◆ **TASK REQUIREMENTS**
Leaving out every picture, copy the lines of the material below exactly, from the line containing "[ZAMANIN ÖTESİNDE BİR" through the line containing "Juni 2023 (11, 908)".
═══ PROVIDED MATERIAL ═══
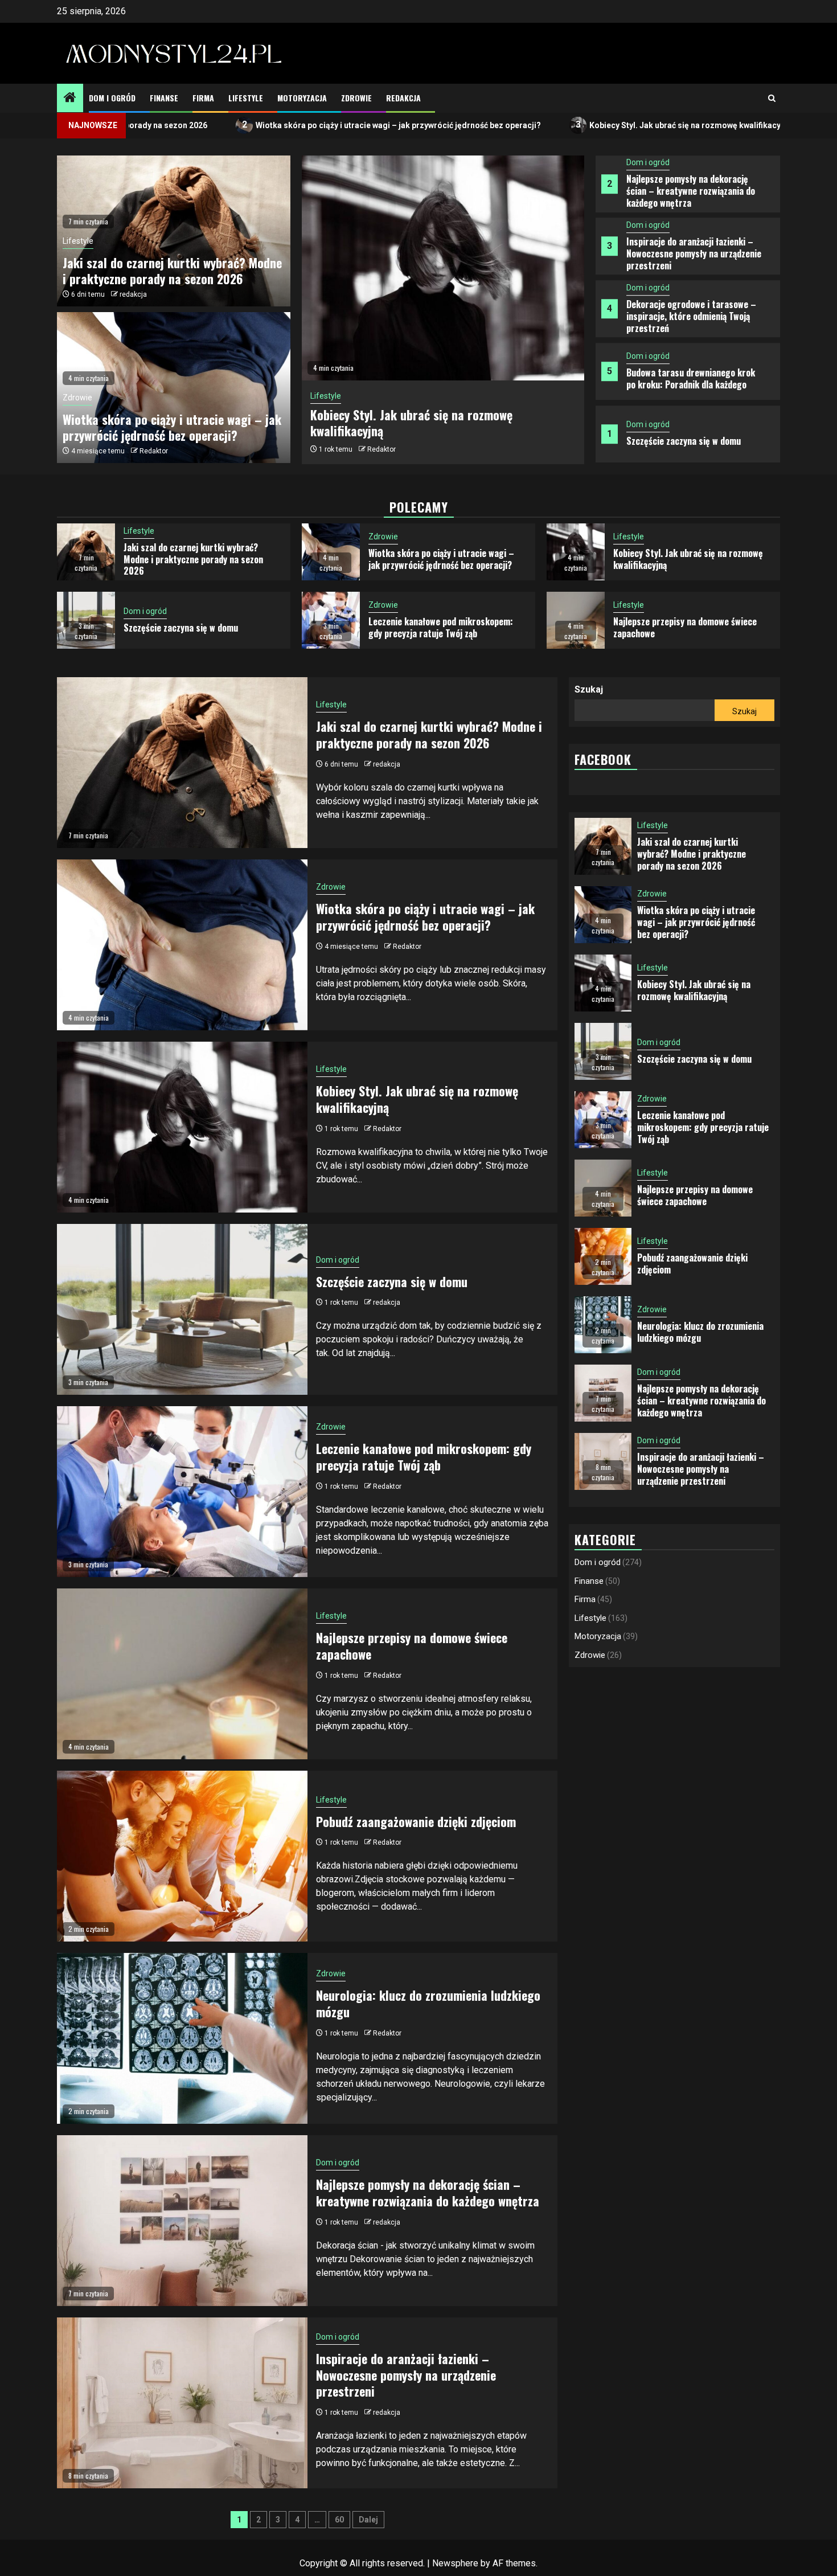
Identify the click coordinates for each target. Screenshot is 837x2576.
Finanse (164, 98)
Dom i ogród (112, 98)
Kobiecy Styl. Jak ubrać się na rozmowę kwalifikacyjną (577, 124)
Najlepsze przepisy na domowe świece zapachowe (435, 422)
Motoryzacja (302, 98)
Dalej (368, 2519)
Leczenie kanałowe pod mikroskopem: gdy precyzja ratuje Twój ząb (440, 627)
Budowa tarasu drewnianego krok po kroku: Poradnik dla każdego (690, 321)
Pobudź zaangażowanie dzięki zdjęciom (416, 1821)
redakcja (133, 294)
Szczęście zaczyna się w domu (683, 383)
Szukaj (589, 689)
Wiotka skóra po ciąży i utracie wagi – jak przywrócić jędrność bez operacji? (285, 124)
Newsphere (455, 2563)
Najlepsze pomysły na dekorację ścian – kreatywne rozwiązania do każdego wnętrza (690, 446)
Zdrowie (356, 98)
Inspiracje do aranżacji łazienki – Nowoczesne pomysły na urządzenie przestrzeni (693, 196)
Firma (203, 98)
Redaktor (381, 441)
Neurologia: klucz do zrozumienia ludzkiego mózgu (428, 2003)
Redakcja (403, 98)
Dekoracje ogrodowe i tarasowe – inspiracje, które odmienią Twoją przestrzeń (691, 258)
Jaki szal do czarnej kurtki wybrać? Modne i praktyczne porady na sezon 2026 (172, 270)
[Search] (772, 98)
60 (339, 2519)
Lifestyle (245, 98)
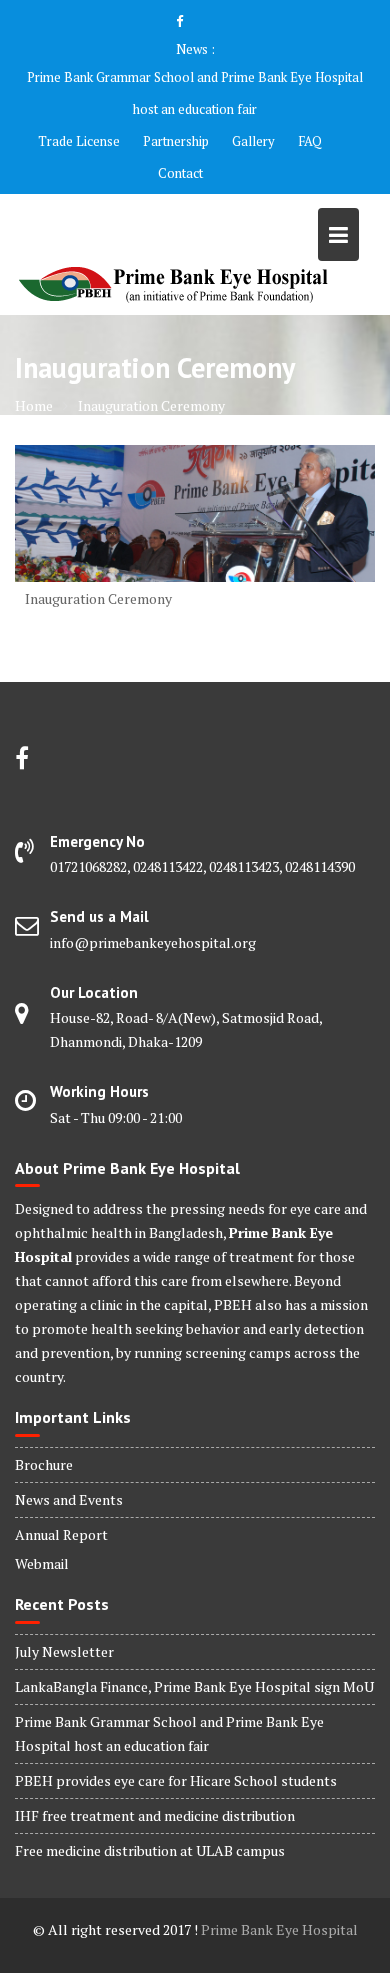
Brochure (44, 1464)
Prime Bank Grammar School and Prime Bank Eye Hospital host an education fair (195, 93)
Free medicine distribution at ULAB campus (150, 1850)
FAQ (310, 141)
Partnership (176, 141)
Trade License (79, 141)
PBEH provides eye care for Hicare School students (176, 1780)
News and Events (69, 1499)
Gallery (253, 141)
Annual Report (61, 1534)
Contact (180, 173)
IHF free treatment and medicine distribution (155, 1815)
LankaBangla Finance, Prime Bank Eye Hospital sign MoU (194, 1686)
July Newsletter (64, 1651)
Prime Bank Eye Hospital (279, 1929)
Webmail (42, 1563)
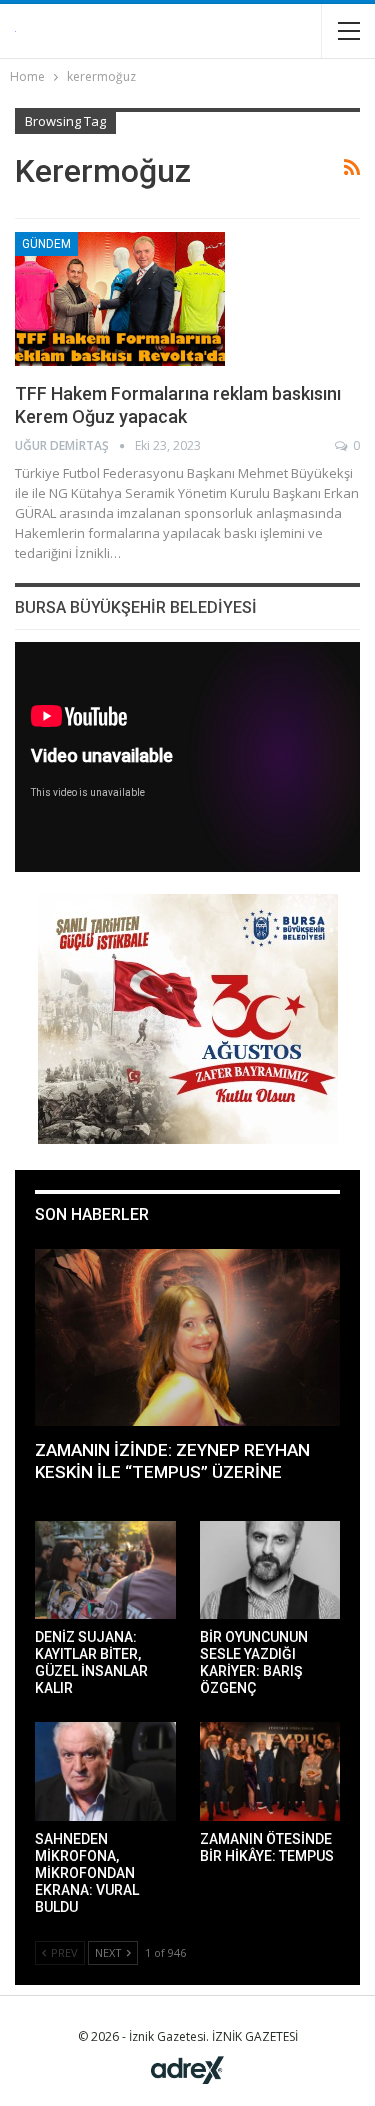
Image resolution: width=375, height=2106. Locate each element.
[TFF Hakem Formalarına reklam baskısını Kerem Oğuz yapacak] (120, 299)
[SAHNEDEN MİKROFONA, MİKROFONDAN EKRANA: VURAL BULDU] (105, 1771)
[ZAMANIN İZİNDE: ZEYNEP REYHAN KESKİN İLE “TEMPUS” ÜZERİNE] (187, 1337)
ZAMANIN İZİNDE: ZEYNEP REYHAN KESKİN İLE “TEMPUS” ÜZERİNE (172, 1461)
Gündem (46, 244)
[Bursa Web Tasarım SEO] (187, 2068)
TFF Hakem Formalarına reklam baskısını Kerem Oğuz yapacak (178, 405)
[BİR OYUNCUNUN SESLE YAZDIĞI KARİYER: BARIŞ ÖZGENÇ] (270, 1570)
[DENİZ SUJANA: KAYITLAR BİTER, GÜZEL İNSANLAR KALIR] (105, 1570)
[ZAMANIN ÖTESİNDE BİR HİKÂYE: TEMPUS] (270, 1771)
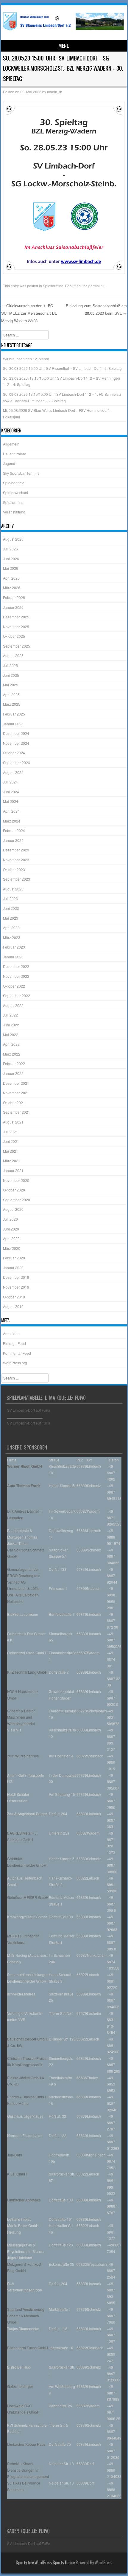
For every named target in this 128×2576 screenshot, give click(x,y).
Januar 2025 (13, 723)
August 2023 (13, 888)
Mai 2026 (10, 568)
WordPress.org (15, 1362)
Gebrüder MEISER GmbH (28, 1897)
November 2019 (16, 1286)
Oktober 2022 (14, 985)
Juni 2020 (11, 1228)
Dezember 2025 (16, 616)
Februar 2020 (14, 1257)
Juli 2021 (10, 1131)
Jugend (9, 463)
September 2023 (16, 879)
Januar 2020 (13, 1267)
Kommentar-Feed (17, 1353)
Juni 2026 (11, 558)
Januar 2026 (13, 607)
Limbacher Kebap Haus (26, 2444)
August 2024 (13, 772)
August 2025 (13, 655)
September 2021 (16, 1112)
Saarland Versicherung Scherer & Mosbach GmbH (25, 2315)
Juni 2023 (11, 908)
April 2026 (11, 578)
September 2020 (16, 1199)
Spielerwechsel (15, 492)
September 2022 (16, 995)
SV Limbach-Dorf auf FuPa (28, 1410)
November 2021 (16, 1092)
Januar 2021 (13, 1170)
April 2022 (11, 1044)
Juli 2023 (10, 898)
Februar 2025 (14, 713)
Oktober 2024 (14, 752)
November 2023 (16, 859)
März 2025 (11, 704)
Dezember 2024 (16, 733)
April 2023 (11, 927)
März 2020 (11, 1248)
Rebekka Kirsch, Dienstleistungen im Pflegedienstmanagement (28, 2470)
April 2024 (11, 811)
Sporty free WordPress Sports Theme (45, 2562)
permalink (96, 285)
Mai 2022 (10, 1034)
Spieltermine (53, 285)
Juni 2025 (11, 675)
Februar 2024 (14, 830)
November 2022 (16, 976)
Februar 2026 (14, 597)
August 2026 (13, 538)
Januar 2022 (13, 1073)
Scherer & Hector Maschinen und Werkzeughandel (21, 1717)
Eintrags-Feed (14, 1343)
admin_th (54, 91)
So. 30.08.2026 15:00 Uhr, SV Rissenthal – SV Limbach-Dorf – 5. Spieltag (62, 368)
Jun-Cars (14, 2154)
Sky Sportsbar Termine (21, 473)
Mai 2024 (10, 801)
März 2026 (11, 587)
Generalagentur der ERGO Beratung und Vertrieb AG (23, 1576)
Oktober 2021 (14, 1102)
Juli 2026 (10, 548)
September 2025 (16, 645)
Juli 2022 (10, 1014)
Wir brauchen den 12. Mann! (26, 358)
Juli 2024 (10, 781)
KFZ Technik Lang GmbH (27, 1672)
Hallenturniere (14, 453)
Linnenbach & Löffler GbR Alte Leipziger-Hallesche (24, 1595)
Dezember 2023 (16, 849)
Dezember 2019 (16, 1277)
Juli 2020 (10, 1219)
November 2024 (16, 743)
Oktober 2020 (14, 1189)
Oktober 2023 (14, 869)
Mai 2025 (10, 684)
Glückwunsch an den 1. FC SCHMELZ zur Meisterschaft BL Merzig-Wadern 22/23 (29, 313)
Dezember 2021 (16, 1083)
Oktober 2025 (14, 636)
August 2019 (13, 1306)
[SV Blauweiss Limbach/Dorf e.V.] (63, 30)
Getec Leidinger (20, 2386)
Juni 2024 (11, 791)
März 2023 (11, 937)
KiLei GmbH (17, 2173)
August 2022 (13, 1005)
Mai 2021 (10, 1151)
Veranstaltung (14, 511)
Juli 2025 (10, 665)
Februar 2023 (14, 946)
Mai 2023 (10, 918)
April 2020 (11, 1238)
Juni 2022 (11, 1024)
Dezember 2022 (16, 966)
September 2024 (16, 762)
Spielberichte (13, 482)
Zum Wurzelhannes (23, 1755)
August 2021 (13, 1121)
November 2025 (16, 626)
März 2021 (11, 1160)
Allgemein (11, 443)
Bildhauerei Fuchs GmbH (27, 2347)
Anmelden (11, 1333)
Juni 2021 (11, 1141)
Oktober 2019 (14, 1296)
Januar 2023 (13, 956)
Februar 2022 (14, 1063)
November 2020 (16, 1180)
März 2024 (11, 820)
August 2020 (13, 1209)
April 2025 (11, 694)
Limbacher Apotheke (24, 2199)
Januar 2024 (13, 840)
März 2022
═══
◆ **ANSWER SPACE**
[ZAMANIN ÖTESİNDE BİR HİKÂYE: TEMPUS] (270, 1771)
For every named target in this 128×2576 screenshot, give click(x,y).
Januar 2025 (13, 723)
August 2023 (13, 888)
Mai 2026 (10, 568)
WordPress.org (15, 1362)
Gebrüder MEISER GmbH (28, 1897)
November 2019 (16, 1286)
Oktober 2022 (14, 985)
Juni 2020 (11, 1228)
Dezember 2025 (16, 616)
Februar 2020 (14, 1257)
Juli 2021 (10, 1131)
Jugend (9, 463)
September 2023 (16, 879)
Januar 2020 (13, 1267)
Kommentar-Feed (17, 1353)
Juni 2026 (11, 558)
Januar 2026 (13, 607)
Limbacher Kebap Haus (26, 2444)
August 2024 (13, 772)
August 2025 (13, 655)
September 2021 (16, 1112)
Saarland Versicherung Scherer & Mosbach GmbH (25, 2315)
Juni 2023 (11, 908)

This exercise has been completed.